Saved entries:
• • •

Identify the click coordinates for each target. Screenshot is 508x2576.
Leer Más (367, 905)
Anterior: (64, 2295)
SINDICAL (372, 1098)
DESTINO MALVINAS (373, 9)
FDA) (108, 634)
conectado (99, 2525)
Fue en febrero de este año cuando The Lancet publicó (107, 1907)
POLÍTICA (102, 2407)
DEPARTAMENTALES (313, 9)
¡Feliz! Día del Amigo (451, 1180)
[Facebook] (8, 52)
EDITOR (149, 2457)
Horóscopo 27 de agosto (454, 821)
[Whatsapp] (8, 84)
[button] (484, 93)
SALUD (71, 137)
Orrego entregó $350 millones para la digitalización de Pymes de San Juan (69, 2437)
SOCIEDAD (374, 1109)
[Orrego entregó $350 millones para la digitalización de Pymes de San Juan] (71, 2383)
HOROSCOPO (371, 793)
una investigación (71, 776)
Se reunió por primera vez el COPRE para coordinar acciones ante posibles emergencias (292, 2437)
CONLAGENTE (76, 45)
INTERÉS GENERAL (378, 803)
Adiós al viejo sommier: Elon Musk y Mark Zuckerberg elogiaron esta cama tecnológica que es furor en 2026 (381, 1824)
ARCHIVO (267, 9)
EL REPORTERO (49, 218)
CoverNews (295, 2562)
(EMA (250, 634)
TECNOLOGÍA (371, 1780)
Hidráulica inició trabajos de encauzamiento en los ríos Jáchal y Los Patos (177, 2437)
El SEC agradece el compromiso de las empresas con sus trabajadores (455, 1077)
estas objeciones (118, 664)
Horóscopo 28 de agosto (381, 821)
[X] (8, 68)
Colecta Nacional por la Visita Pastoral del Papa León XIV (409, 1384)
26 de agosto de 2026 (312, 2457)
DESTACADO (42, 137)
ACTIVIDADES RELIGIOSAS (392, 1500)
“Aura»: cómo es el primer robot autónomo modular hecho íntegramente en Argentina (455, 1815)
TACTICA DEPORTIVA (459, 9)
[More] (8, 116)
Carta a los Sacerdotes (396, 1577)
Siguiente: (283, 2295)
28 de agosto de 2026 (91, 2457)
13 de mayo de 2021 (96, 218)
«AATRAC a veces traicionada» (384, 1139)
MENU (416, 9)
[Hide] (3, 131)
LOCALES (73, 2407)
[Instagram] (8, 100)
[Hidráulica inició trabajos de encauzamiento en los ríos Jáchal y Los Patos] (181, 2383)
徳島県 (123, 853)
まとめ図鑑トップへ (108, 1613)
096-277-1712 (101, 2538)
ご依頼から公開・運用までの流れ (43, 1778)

• • •

Task statement: Give the lines from the one containing "FDA) (108, 634)" through the end of the entries again, exactly as written and with no other lines.

Answer space:
FDA) (108, 634)
conectado (99, 2525)
Fue en febrero de este año cuando The Lancet publicó (107, 1907)
POLÍTICA (102, 2407)
DEPARTAMENTALES (313, 9)
¡Feliz! Día del Amigo (451, 1180)
[Facebook] (8, 52)
EDITOR (149, 2457)
Horóscopo 27 de agosto (454, 821)
[Whatsapp] (8, 84)
[button] (484, 93)
SALUD (71, 137)
Orrego entregó $350 millones para la digitalización de Pymes de San Juan (69, 2437)
SOCIEDAD (374, 1109)
[Orrego entregó $350 millones para la digitalización de Pymes de San Juan] (71, 2383)
HOROSCOPO (371, 793)
una investigación (71, 776)
Se reunió por primera vez el COPRE para coordinar acciones ante posibles emergencias (292, 2437)
CONLAGENTE (76, 45)
INTERÉS GENERAL (378, 803)
Adiós al viejo sommier: Elon Musk y Mark Zuckerberg elogiaron esta cama tecnológica que es furor en 2026 (381, 1824)
ARCHIVO (267, 9)
EL REPORTERO (49, 218)
CoverNews (295, 2562)
(EMA (250, 634)
TECNOLOGÍA (371, 1780)
Hidráulica inició trabajos de encauzamiento en los ríos Jáchal y Los Patos (177, 2437)
El SEC agradece el compromiso de las empresas con sus trabajadores (455, 1077)
estas objeciones (118, 664)
Horóscopo 28 de agosto (381, 821)
[X] (8, 68)
Colecta Nacional por la Visita Pastoral del Papa León XIV (409, 1384)
26 de agosto de 2026 (312, 2457)
DESTACADO (42, 137)
ACTIVIDADES RELIGIOSAS (392, 1500)
“Aura»: cómo es el primer robot autónomo modular hecho íntegramente en Argentina (455, 1815)
TACTICA DEPORTIVA (459, 9)
[More] (8, 116)
Carta a los Sacerdotes (396, 1577)
Siguiente: (283, 2295)
28 de agosto de 2026 (91, 2457)
13 de mayo de 2021 (96, 218)
«AATRAC a veces traicionada» (384, 1139)
MENU (416, 9)
[Hide] (3, 131)
LOCALES (73, 2407)
[Instagram] (8, 100)
[Hidráulica inició trabajos de encauzamiento en los ríos Jáchal y Los Patos] (181, 2383)
徳島県 (123, 853)
まとめ図鑑トップへ (108, 1613)
096-277-1712 (101, 2538)
ご依頼から公開・運用までの流れ (43, 1778)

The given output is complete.